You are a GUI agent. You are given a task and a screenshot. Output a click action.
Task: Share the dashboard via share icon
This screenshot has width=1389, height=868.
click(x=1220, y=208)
━━━━━━━━
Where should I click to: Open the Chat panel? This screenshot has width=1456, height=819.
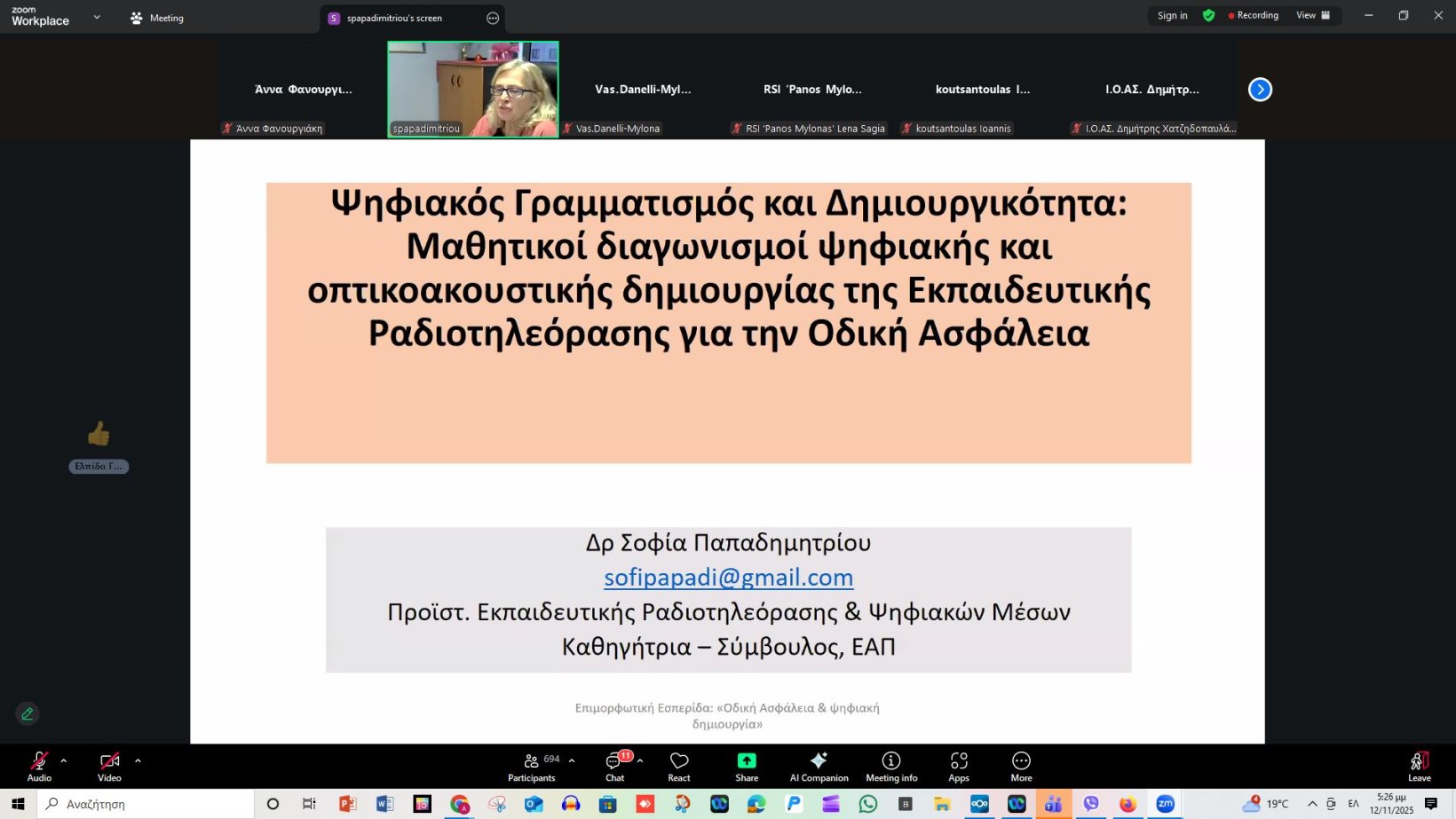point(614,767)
━━━━━━━━
● **DIRECTION**: Can you reproduce the data from the line containing "You are a GUI" through the line containing "click(x=1220, y=208)", both ends included, with no changes?

● **SOLUTION FOR THIS TASK**:
You are a GUI agent. You are given a task and a screenshot. Output a click action.
Task: Share the dashboard via share icon
This screenshot has width=1389, height=868.
click(x=1220, y=208)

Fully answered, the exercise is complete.